Department of Statistics and Applied Probability, University of California, Santa Barbara, CA 93106.
Department of Statistical Science, Fox School of Business, Temple University, Philadelphia, PA 19122;
Proc Natl Acad Sci U S A. 2020 Aug 11;117(32):19045-19053. doi: 10.1073/pnas.1815563117. Epub 2020 Jul 28.
Data analyses typically rely upon assumptions about the missingness mechanisms that lead to observed versus missing data, assumptions that are typically unassessable.

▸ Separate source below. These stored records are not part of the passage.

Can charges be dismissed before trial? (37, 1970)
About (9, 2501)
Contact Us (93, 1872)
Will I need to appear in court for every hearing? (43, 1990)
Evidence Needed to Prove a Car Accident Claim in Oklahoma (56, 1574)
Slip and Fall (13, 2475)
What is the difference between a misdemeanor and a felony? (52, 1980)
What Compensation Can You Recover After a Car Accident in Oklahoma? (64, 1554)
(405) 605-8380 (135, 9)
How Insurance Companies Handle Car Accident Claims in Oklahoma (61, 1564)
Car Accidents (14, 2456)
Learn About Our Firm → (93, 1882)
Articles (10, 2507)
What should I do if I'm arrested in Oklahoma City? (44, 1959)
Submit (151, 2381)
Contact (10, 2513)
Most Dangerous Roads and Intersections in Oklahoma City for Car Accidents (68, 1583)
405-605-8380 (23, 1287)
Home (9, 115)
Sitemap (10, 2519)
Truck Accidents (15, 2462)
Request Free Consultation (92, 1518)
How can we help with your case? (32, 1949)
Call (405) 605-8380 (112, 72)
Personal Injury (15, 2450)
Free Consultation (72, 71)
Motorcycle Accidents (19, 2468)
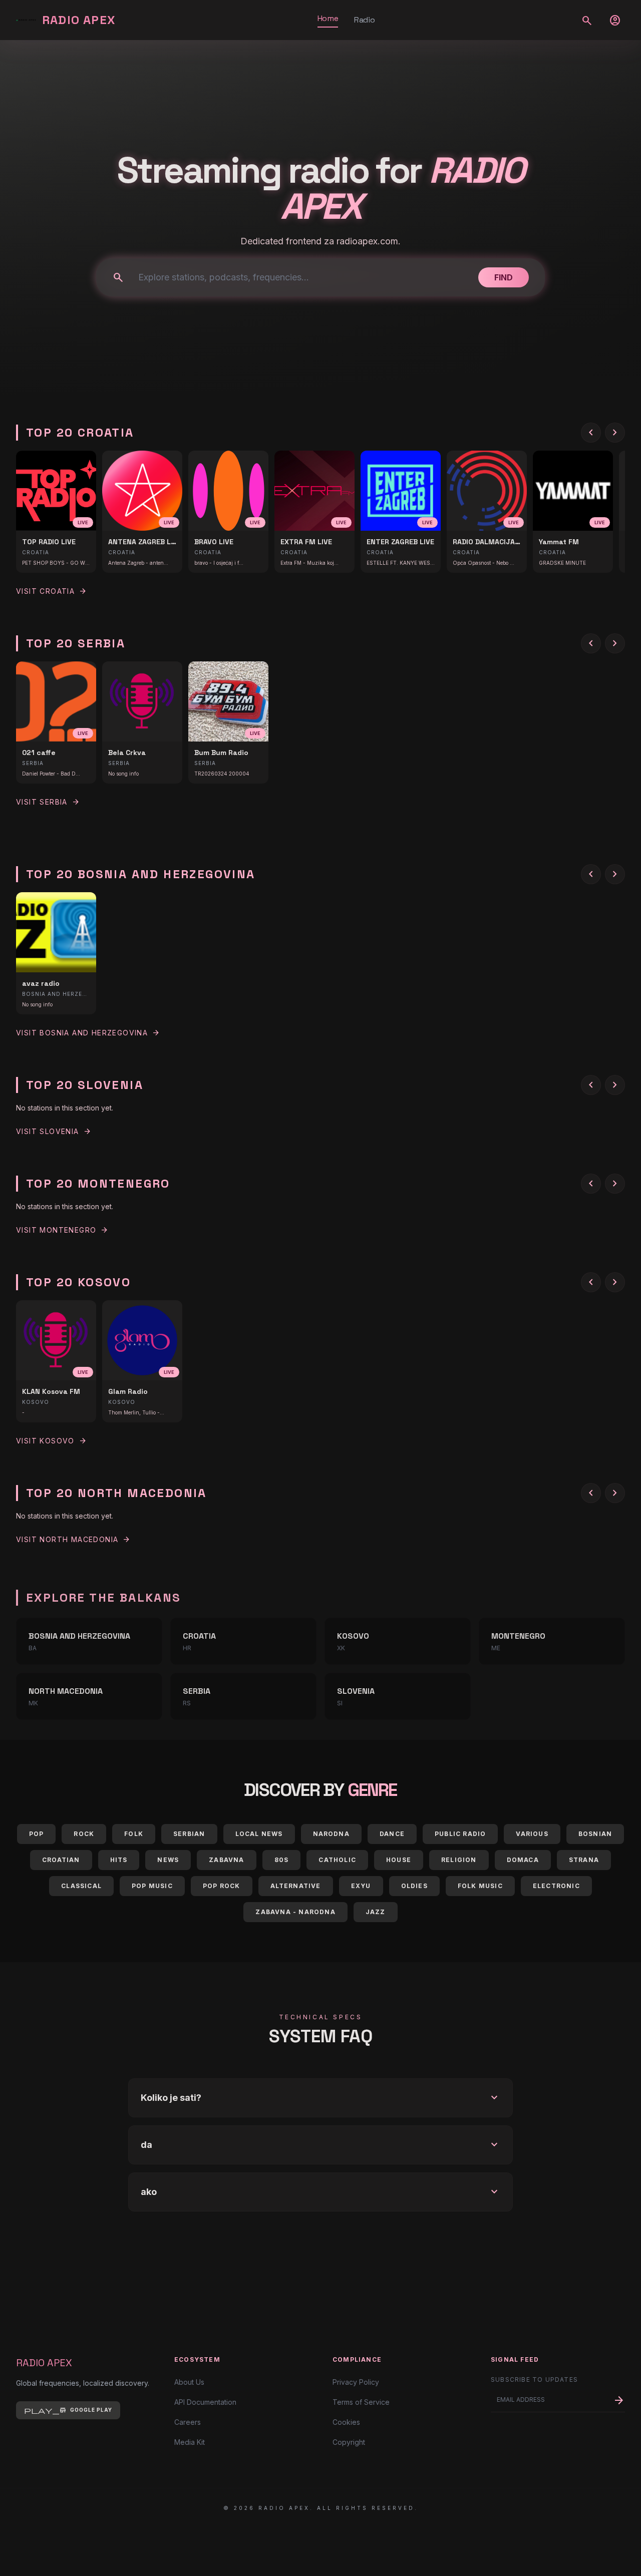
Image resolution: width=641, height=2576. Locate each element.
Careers (187, 2422)
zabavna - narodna (295, 1912)
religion (459, 1860)
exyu (361, 1886)
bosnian (595, 1833)
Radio (364, 20)
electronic (556, 1886)
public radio (460, 1833)
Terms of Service (361, 2402)
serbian (189, 1833)
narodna (331, 1833)
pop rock (221, 1886)
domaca (523, 1860)
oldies (414, 1886)
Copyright (349, 2442)
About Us (189, 2382)
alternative (295, 1886)
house (398, 1860)
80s (281, 1860)
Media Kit (189, 2442)
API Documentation (205, 2402)
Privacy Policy (356, 2382)
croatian (61, 1860)
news (168, 1860)
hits (119, 1860)
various (532, 1833)
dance (392, 1833)
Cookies (346, 2422)
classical (81, 1886)
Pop (36, 1833)
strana (584, 1860)
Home (327, 18)
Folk (133, 1833)
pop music (152, 1886)
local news (259, 1833)
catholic (337, 1860)
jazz (376, 1912)
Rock (84, 1833)
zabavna (226, 1860)
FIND (503, 277)
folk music (480, 1886)
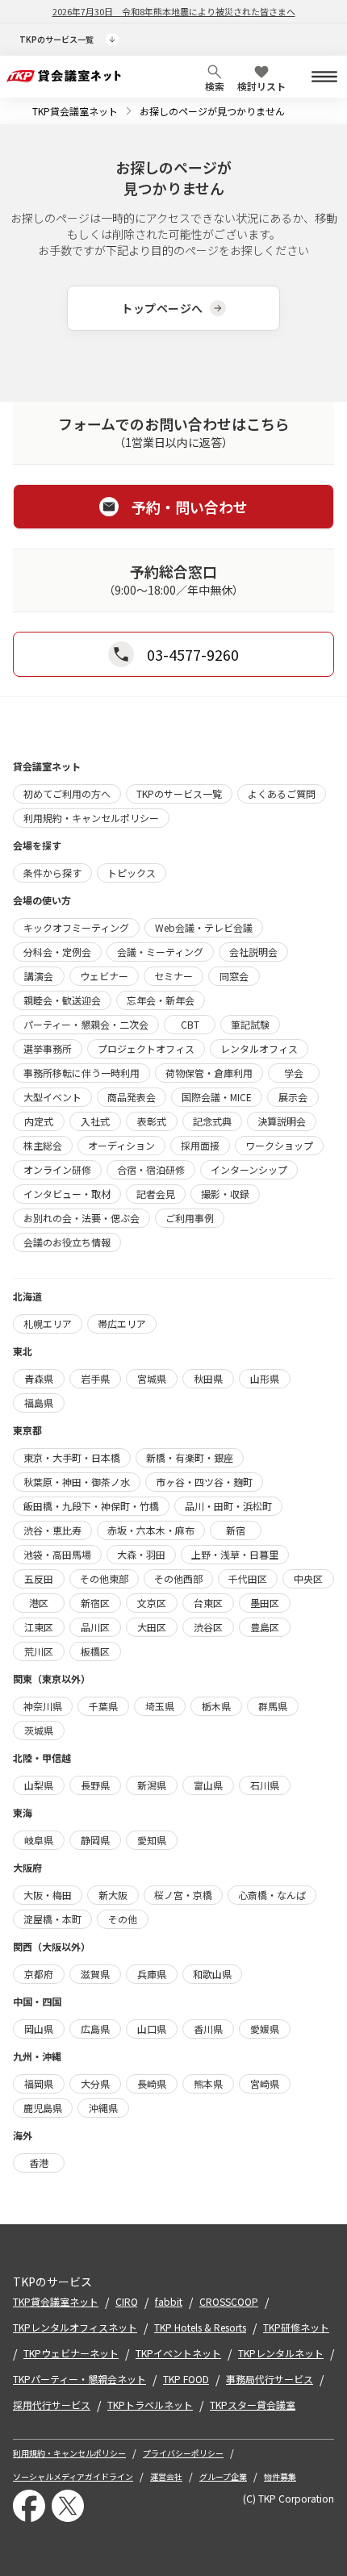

We explore an approach where the joint distribution of observed data and missing data are specified in a nonstandard way. In this formulation, which traces back to a representation of the joint distribution of the data and missingness mechanism, apparently first proposed by J. W. Tukey, the modeling assumptions about the distributions are either assessable or are designed to allow relatively easy incorporation of substantive knowledge about the problem at hand, thereby offering a possibly realistic portrayal of the data, both observed and missing. We develop Tukey's representation for exponential-family models, propose a computationally tractable approach to inference in this class of models, and offer some general theoretical comments. We then illustrate the utility of this approach with an example in systems biology.
数据分析通常依赖于对导致观测数据和缺失数据的缺失机制的假设,而这些假设通常是不可评估的。我们探索了一种方法,其中观测数据和缺失数据的联合分布以非标准方式指定。在这种表述中,可以追溯到数据和缺失机制联合分布的表示,这显然是由 J.W. Tukey 首次提出的,关于分布的建模假设要么是可评估的,要么旨在允许相对容易地纳入手头问题的实质性知识,从而对观测数据和缺失数据进行可能现实的描述。我们为指数族模型开发了 Tukey 的表示,并提出了一种在这类模型中进行推理的计算上可行的方法,并提供了一些一般的理论评论。然后,我们通过系统生物学中的一个示例来说明这种方法的实用性。